Inter Milan president Erick Thohir has denied his club are set to announce a €90 million loss for the last year, while laying out plans to modernise the San Siro and make it the Nerazzurri's own stadium.
The Indonesian investor, who was in Milan this month for a series of meetings with Inter's managerial staff, rejected the claims over the club's finances that had appeared in the Italian media, telling Sky: "It's not true.
"I've seen these reports and I don't understand where that figure has come from. It's going to be interesting when the actual figure is announced in a month's time at our board meeting.
"At the moment, our EBITDA, which is the indication of profitability, is turning increasingly positive. Our income has risen by €10m and ticket sales are also excellent. TV revenue is good, but still far from how it is in England. We need to do more to get a greater visibility for the whole of Serie A in Asia and in the United States."

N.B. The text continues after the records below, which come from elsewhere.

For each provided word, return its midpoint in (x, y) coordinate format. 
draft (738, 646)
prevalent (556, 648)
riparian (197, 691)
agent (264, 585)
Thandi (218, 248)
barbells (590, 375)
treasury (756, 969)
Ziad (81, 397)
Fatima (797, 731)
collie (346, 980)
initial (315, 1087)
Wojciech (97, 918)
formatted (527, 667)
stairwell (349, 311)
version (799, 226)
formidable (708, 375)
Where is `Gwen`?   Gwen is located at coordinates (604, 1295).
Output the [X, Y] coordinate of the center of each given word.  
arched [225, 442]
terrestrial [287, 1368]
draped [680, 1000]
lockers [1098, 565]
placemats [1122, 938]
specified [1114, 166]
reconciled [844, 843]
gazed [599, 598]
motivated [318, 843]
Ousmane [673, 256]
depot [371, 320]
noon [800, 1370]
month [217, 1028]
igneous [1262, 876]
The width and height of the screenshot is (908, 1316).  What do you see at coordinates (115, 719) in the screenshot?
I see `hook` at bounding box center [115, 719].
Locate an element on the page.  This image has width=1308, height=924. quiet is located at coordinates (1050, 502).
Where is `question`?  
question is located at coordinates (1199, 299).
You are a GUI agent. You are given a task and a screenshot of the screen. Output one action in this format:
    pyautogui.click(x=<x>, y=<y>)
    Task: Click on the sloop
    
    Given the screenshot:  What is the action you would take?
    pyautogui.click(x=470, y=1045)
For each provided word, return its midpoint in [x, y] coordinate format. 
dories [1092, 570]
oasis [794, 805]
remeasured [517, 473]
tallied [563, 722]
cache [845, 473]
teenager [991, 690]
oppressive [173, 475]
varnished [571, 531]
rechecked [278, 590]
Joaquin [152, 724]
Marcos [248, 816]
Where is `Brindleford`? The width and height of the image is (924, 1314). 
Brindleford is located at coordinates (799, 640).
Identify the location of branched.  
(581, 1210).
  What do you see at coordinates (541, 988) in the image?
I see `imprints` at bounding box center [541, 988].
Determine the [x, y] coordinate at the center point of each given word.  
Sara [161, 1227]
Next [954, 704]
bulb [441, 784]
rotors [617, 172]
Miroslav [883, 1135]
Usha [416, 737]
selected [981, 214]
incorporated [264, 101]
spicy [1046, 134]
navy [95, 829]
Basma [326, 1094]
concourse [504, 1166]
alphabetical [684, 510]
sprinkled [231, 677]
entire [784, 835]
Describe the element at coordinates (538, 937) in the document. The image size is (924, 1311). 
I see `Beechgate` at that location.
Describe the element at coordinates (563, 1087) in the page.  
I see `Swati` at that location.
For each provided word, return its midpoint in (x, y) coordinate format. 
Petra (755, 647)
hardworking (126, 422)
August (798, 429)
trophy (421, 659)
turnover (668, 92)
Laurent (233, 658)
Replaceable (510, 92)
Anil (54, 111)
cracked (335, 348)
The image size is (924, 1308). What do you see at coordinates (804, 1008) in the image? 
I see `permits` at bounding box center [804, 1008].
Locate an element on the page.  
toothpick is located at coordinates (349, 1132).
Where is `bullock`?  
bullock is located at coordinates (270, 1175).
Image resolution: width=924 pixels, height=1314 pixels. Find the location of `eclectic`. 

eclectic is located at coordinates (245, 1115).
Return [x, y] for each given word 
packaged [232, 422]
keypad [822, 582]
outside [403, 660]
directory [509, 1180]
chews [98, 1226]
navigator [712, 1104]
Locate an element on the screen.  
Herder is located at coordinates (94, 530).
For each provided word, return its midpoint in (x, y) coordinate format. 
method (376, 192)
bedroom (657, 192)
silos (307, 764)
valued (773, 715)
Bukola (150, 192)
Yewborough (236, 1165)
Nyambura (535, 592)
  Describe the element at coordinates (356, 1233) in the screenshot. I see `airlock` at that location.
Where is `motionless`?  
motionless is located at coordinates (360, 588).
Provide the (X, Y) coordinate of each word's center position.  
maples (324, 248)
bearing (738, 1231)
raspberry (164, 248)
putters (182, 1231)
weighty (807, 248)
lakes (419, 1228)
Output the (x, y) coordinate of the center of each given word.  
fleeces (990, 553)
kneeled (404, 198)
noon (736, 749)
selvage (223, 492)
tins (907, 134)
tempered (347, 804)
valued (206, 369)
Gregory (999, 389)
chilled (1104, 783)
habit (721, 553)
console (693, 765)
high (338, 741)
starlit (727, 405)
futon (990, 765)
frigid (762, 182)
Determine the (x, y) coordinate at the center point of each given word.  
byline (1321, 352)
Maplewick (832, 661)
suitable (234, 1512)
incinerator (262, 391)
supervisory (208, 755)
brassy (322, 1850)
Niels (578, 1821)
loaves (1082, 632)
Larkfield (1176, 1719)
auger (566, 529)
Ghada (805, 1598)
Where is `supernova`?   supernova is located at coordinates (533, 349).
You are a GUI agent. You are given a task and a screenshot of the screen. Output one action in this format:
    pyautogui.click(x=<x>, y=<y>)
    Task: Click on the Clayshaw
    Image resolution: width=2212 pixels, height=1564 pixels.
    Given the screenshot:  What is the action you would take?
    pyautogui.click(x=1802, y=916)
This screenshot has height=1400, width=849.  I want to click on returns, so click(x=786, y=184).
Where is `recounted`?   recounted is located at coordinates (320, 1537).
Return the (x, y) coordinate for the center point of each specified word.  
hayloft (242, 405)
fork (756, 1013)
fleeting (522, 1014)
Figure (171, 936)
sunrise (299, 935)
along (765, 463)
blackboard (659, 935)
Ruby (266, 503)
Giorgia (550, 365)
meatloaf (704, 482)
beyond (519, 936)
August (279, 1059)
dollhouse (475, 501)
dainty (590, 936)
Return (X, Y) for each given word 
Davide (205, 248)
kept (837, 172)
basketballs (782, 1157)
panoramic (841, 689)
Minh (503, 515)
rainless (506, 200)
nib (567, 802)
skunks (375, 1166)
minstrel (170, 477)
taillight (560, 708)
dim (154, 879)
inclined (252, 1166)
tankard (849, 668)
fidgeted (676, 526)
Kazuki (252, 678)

Thohir also said he wants to press ahead with the club's plans to modernise their stadium and become the sole tenants in the near future.
AC Milan have recently shelved plans to build a new stadium in the city, saying they are "in love" with the San Siro.
Thohir, though, hopes that Milan's move away from their shared home will still go ahead, saying he has been "working on a project for the San Siro for the past nine months" and is "ready to invest €150m into the stadium."
"We perceive having the San Siro as our own home," Thohir added. "I don't have any comment for what has happened with Milan, it's just something we've read in the papers. Our management will meet with theirs to understand what they want.
"I respect [Milan's general managers] Barbara [Berlusconi] and [Adriano] Galliani and we want to listen seriously to what they have to say, but then the decision is theirs. We want to have our own home; the fans want their own home and we are serious. We've been serious about it for a year now -- very serious."
Milan and Inter are both tenants at the city-owned San Siro, while both clubs have invested large sums in the venue to bring it up to the standards desired by UEFA for May's Champions League final.
The changes that have already been made -- such as the creation of a new entrance to the field and English-stadium style benches cut into the main stand -- have impressed Milan president Silvio Berlusconi so much that he is now keen on staying there rather than building a new stadium on land the Rossoneri have acquired close to their new headquarters.